REQUIRED ACTION
Below is a set of records. Repeat all of them exactly.

(Stored dataset items)
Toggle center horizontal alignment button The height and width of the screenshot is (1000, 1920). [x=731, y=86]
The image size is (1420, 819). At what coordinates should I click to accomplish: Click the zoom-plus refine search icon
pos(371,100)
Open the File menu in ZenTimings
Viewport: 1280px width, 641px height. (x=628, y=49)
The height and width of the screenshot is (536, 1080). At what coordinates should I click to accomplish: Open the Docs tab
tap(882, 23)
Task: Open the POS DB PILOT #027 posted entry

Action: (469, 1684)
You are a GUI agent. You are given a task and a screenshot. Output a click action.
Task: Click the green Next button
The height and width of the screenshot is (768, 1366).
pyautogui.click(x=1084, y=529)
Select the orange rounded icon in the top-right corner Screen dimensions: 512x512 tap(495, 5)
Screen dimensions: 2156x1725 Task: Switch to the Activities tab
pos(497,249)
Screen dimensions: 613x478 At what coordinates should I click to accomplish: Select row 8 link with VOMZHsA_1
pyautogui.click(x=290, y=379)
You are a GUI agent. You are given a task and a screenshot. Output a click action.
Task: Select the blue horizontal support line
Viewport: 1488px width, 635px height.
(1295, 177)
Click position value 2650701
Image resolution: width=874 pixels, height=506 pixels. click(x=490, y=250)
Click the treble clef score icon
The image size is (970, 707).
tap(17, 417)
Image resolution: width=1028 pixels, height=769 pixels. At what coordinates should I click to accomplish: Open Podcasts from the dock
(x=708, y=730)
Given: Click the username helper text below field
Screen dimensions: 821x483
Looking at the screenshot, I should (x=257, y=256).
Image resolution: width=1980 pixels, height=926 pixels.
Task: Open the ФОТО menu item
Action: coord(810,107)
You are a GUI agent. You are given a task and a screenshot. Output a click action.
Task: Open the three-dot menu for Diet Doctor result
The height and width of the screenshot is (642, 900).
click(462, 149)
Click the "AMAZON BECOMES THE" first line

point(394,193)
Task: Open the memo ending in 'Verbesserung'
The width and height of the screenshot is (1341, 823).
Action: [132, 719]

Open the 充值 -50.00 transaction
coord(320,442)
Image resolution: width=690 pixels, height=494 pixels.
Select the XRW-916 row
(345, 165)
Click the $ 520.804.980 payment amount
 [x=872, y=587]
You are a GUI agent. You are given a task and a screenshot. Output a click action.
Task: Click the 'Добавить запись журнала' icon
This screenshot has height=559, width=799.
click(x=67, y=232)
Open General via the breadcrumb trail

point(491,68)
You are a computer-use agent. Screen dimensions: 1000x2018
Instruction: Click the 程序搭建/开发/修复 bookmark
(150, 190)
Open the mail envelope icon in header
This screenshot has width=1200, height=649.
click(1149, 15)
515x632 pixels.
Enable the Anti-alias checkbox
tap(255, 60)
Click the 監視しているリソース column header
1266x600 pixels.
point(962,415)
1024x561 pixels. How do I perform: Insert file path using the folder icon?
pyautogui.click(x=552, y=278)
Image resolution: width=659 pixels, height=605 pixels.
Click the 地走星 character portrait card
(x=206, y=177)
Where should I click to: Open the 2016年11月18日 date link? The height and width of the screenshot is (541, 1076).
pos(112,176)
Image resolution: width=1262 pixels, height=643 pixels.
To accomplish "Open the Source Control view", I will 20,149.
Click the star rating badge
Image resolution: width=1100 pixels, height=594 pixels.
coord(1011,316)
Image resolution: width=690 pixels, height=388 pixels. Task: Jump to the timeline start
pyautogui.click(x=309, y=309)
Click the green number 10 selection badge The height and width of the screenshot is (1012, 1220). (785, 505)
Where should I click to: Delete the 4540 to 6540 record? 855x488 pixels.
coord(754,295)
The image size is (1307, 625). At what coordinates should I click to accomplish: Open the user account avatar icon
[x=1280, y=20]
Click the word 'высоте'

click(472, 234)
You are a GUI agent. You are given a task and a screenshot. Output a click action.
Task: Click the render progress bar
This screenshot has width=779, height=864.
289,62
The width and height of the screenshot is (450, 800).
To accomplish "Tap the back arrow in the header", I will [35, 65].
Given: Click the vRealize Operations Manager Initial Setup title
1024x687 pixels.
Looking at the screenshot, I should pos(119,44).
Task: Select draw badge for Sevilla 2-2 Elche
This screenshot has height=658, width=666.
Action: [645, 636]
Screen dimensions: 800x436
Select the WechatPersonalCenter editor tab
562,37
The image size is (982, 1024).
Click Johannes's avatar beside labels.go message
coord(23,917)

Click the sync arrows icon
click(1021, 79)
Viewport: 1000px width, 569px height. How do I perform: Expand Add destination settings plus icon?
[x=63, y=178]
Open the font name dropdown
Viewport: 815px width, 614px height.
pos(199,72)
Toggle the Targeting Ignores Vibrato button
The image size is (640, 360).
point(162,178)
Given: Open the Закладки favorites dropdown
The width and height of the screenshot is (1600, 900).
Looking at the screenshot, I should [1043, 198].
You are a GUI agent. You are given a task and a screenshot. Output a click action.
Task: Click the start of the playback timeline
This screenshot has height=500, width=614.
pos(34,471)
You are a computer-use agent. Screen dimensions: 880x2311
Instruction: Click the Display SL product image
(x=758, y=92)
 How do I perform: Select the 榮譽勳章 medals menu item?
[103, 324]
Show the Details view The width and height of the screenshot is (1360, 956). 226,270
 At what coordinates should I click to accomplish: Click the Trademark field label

COMPLETED EXERCISE
Toggle center horizontal alignment button The height and width of the screenshot is (1000, 1920). [x=731, y=86]
The image size is (1420, 819). At what coordinates should I click to accomplish: Click the zoom-plus refine search icon
pos(371,100)
Open the File menu in ZenTimings
Viewport: 1280px width, 641px height. (x=628, y=49)
The height and width of the screenshot is (536, 1080). At what coordinates should I click to accomplish: Open the Docs tab
tap(882, 23)
Task: Open the POS DB PILOT #027 posted entry

Action: (469, 1684)
You are a GUI agent. You are given a task and a screenshot. Output a click action.
Task: Click the green Next button
The height and width of the screenshot is (768, 1366).
pyautogui.click(x=1084, y=529)
Select the orange rounded icon in the top-right corner Screen dimensions: 512x512 tap(495, 5)
Screen dimensions: 2156x1725 Task: Switch to the Activities tab
pos(497,249)
Screen dimensions: 613x478 At what coordinates should I click to accomplish: Select row 8 link with VOMZHsA_1
pyautogui.click(x=290, y=379)
You are a GUI agent. You are given a task and a screenshot. Output a click action.
Task: Select the blue horizontal support line
Viewport: 1488px width, 635px height.
(1295, 177)
Click position value 2650701
Image resolution: width=874 pixels, height=506 pixels. click(x=490, y=250)
Click the treble clef score icon
The image size is (970, 707).
tap(17, 417)
Image resolution: width=1028 pixels, height=769 pixels. At what coordinates should I click to accomplish: Open Podcasts from the dock
(x=708, y=730)
Given: Click the username helper text below field
Screen dimensions: 821x483
Looking at the screenshot, I should (x=257, y=256).
Image resolution: width=1980 pixels, height=926 pixels.
Task: Open the ФОТО menu item
Action: coord(810,107)
You are a GUI agent. You are given a task and a screenshot. Output a click action.
Task: Open the three-dot menu for Diet Doctor result
The height and width of the screenshot is (642, 900).
click(462, 149)
Click the "AMAZON BECOMES THE" first line

point(394,193)
Task: Open the memo ending in 'Verbesserung'
The width and height of the screenshot is (1341, 823).
Action: [132, 719]

Open the 充值 -50.00 transaction
coord(320,442)
Image resolution: width=690 pixels, height=494 pixels.
Select the XRW-916 row
(345, 165)
Click the $ 520.804.980 payment amount
 [x=872, y=587]
You are a GUI agent. You are given a task and a screenshot. Output a click action.
Task: Click the 'Добавить запись журнала' icon
This screenshot has height=559, width=799.
click(x=67, y=232)
Open General via the breadcrumb trail

point(491,68)
You are a computer-use agent. Screen dimensions: 1000x2018
Instruction: Click the 程序搭建/开发/修复 bookmark
(150, 190)
Open the mail envelope icon in header
This screenshot has width=1200, height=649.
click(1149, 15)
515x632 pixels.
Enable the Anti-alias checkbox
tap(255, 60)
Click the 監視しているリソース column header
1266x600 pixels.
point(962,415)
1024x561 pixels. How do I perform: Insert file path using the folder icon?
pyautogui.click(x=552, y=278)
Image resolution: width=659 pixels, height=605 pixels.
Click the 地走星 character portrait card
(x=206, y=177)
Where should I click to: Open the 2016年11月18日 date link? The height and width of the screenshot is (541, 1076).
pos(112,176)
Image resolution: width=1262 pixels, height=643 pixels.
To accomplish "Open the Source Control view", I will 20,149.
Click the star rating badge
Image resolution: width=1100 pixels, height=594 pixels.
coord(1011,316)
Image resolution: width=690 pixels, height=388 pixels. Task: Jump to the timeline start
pyautogui.click(x=309, y=309)
Click the green number 10 selection badge The height and width of the screenshot is (1012, 1220). (785, 505)
Where should I click to: Delete the 4540 to 6540 record? 855x488 pixels.
coord(754,295)
The image size is (1307, 625). At what coordinates should I click to accomplish: Open the user account avatar icon
[x=1280, y=20]
Click the word 'высоте'

click(472, 234)
You are a GUI agent. You are given a task and a screenshot. Output a click action.
Task: Click the render progress bar
This screenshot has width=779, height=864.
289,62
The width and height of the screenshot is (450, 800).
To accomplish "Tap the back arrow in the header", I will [35, 65].
Given: Click the vRealize Operations Manager Initial Setup title
1024x687 pixels.
Looking at the screenshot, I should pos(119,44).
Task: Select draw badge for Sevilla 2-2 Elche
This screenshot has height=658, width=666.
Action: [645, 636]
Screen dimensions: 800x436
Select the WechatPersonalCenter editor tab
562,37
The image size is (982, 1024).
Click Johannes's avatar beside labels.go message
coord(23,917)

Click the sync arrows icon
click(1021, 79)
Viewport: 1000px width, 569px height. How do I perform: Expand Add destination settings plus icon?
[x=63, y=178]
Open the font name dropdown
Viewport: 815px width, 614px height.
pos(199,72)
Toggle the Targeting Ignores Vibrato button
The image size is (640, 360).
point(162,178)
Given: Open the Закладки favorites dropdown
The width and height of the screenshot is (1600, 900).
Looking at the screenshot, I should [1043, 198].
You are a GUI agent. You are given a task and a screenshot. Output a click action.
Task: Click the start of the playback timeline
This screenshot has height=500, width=614.
pos(34,471)
You are a computer-use agent. Screen dimensions: 880x2311
Instruction: Click the Display SL product image
(x=758, y=92)
 How do I perform: Select the 榮譽勳章 medals menu item?
[103, 324]
Show the Details view The width and height of the screenshot is (1360, 956). 226,270
 At what coordinates should I click to accomplish: Click the Trademark field label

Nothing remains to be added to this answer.